Assim sendo, e por muitas dúvidas (muitas mesmo) que eu tenha à figuração alegórica-apocaplítica do Epílogo, Berlin Alexanderplatz não deixa de ser uma experiência de cinema extra/ordinária, e de cinema, sublinho ainda: “mergulhar” num filme, perdermo-nos nele, ao longo de uma visão forçosamente espaçada em vários dias.
Berlin Alexanderplatz estreou no Festival de Veneza de 1980 – na minha memória pessoal também o momento em que conheci Rainer Werner Fassbinder. Logo depois, no entanto, quando da sua exibição televisiva, em episódios semanais, a obra foi violentamente atacada. Mesmo se em parte as reacções negativas tiveram origem na declarada hostilidade das publicações do grupo Axel Springer, contra o qual Fassbinder tinha tomado posição, como muitos outros artistas e intelectuais alemães, não custa admitir que, apesar da opção sistemática por enquadramentos aproximados mais conformes ao “pequeno écrã”, a lógica narrativa centrífuga da obra é de molde a provocar desorientação e irritação num público televisivo formatado por códigos “mainstream”.
(Note-se que uma mesma apologia da banalidade é retomada na mais recente diatribe do prof. Vasco Correia Guedes, vulgo Pulido Valente, justamente contra Berlin Alexanderplatz, na “Atlântico” deste mês, declarando-o representativo de “todos os vicíos do cinema independente”, nomeadamente por ser lento, o que podendo ser de pasmar vindo do argumentista de um filme tão académico e soporífero como Aqui d’El Rey! – ou Lieutenant Lorena na sua versão de série televisiva -, até abre hipóteses de um indirecto elogio).
Todavia é também indiscutível que um dos aspectos capitais da obra, a (magnífica) fotografia extremamente sombria e com tons degradados de Xavier Schwarzenberger, exige a maior definição da projecção cinematográfica e não deixa de colocar problemas ao visionamento num ecrã televisivo.
Há precisamente um ano atrás, no Festival de Berlim, foi apresentada a versão restaurada da obra. Recentemente, com base nesse trabalho restaurado, a Prisvídeo lançou a obra no mercado português, numa caixa de 6 dvds – edição preciosa, completada com dois relevantes complementos de enquadramento histórico, mesmo que ainda assim se possa notar a falta de mais algum aparato crítico, um livrete inclusive, que neste caso seria bem justificado.
Sucede que agora, a partir de hoje, em epílogo ao ciclo integral, a Cinemateca Portuguesa também apresenta Berlin Alexanderplatz .
Continuo firmemente convicto que a projecção em sala é uma condição ontológica do cinema.
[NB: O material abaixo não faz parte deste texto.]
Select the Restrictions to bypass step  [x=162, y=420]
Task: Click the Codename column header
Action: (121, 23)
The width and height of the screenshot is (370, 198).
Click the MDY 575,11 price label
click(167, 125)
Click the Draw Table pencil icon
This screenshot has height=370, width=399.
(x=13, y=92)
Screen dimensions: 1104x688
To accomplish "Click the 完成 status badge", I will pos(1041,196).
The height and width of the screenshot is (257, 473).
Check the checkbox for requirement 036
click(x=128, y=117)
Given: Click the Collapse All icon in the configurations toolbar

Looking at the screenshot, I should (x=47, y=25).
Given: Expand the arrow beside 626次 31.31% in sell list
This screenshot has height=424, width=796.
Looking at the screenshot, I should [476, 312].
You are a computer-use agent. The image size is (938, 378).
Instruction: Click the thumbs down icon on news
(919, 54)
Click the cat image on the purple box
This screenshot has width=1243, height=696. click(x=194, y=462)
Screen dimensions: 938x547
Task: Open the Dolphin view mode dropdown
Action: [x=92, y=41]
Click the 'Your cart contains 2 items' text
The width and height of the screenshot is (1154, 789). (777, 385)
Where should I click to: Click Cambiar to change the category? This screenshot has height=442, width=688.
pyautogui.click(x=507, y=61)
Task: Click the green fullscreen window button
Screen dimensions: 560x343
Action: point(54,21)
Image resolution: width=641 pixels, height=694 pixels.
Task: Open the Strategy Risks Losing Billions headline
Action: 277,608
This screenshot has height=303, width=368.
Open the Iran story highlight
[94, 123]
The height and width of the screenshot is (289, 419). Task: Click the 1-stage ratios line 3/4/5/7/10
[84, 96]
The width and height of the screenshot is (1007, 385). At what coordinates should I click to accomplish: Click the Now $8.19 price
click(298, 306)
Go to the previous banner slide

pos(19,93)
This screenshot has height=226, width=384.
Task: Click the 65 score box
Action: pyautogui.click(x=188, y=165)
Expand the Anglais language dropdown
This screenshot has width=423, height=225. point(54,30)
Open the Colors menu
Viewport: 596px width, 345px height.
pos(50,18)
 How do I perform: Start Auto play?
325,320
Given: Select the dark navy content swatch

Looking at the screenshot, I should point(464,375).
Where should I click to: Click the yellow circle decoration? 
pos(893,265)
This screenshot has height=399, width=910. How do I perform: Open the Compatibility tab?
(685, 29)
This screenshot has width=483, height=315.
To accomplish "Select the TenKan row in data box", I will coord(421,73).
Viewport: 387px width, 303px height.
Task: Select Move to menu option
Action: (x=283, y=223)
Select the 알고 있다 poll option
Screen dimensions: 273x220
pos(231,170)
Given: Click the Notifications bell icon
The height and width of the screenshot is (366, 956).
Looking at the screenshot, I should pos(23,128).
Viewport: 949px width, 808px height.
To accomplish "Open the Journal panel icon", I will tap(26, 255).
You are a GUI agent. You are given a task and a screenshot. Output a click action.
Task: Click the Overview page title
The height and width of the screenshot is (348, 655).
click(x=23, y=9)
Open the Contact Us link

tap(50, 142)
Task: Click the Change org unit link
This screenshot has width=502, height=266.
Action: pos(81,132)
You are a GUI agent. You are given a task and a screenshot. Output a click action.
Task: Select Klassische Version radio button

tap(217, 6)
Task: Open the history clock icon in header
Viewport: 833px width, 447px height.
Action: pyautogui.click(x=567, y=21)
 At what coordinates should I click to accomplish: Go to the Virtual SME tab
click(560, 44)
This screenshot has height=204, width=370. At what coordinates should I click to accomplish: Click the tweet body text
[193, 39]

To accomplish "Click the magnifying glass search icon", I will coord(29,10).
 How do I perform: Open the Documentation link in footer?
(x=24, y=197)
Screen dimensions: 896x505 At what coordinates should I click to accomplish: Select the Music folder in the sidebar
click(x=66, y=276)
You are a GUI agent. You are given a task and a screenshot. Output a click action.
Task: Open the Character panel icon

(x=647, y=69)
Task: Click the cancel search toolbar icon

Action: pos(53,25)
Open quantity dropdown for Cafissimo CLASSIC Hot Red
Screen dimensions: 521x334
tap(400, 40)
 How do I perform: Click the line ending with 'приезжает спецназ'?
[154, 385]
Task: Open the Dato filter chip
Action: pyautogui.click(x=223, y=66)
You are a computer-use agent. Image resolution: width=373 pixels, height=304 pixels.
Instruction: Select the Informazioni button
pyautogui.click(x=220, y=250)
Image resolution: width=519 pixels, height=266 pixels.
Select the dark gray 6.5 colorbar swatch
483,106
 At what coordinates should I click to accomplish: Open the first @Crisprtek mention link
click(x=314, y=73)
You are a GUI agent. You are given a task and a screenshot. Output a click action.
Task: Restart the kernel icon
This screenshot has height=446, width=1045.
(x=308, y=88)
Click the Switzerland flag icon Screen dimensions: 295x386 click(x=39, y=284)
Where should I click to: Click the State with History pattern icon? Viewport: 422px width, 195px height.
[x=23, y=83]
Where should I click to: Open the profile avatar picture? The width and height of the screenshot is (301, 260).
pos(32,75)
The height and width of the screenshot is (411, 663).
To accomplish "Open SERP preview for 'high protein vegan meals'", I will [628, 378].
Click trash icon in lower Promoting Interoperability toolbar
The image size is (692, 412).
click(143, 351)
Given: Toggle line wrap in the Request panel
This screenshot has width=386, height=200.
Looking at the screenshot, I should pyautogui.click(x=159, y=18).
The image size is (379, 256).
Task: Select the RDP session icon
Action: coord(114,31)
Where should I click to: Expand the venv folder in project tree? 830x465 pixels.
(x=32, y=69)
Não invalida isto as muitas possibilidades de acesso e de revisão fornecidas pelas edições em dvd. Mas mesmo a própria visão em dvd, que é de uma outra ordem (até porque raramente concentrada e na totalidade da sequència temporal) pode ter uma diferente intensidade de aproximação se houver uma memória concreta da experiência em sala.
Para os que não conhecem Berlin Alexanderplatz nos termos em Rainer Werner Fassbinder concretamente concebeu essa peça central da sua obra, “um filme em 13 partes e um epílogo”, é pois tanto mais importante esta oportunidade agora na Cinemateca, para depois sim retornar à edição em dvd, que neste imenso mosaico há por certo tanta coisa para ainda descobrir e a que retornar.
Berlin Alexanderplatz
Cinemateca Portuguesa: segunda 11, partes 1 e 2; terça 12, 3, 4 e 5; quarta 13, 6, 7 e 8; quinta 14, 9, 10 e 11; sexta 15, 12 e 13; sábado 17, epílogo – sempre às 22h.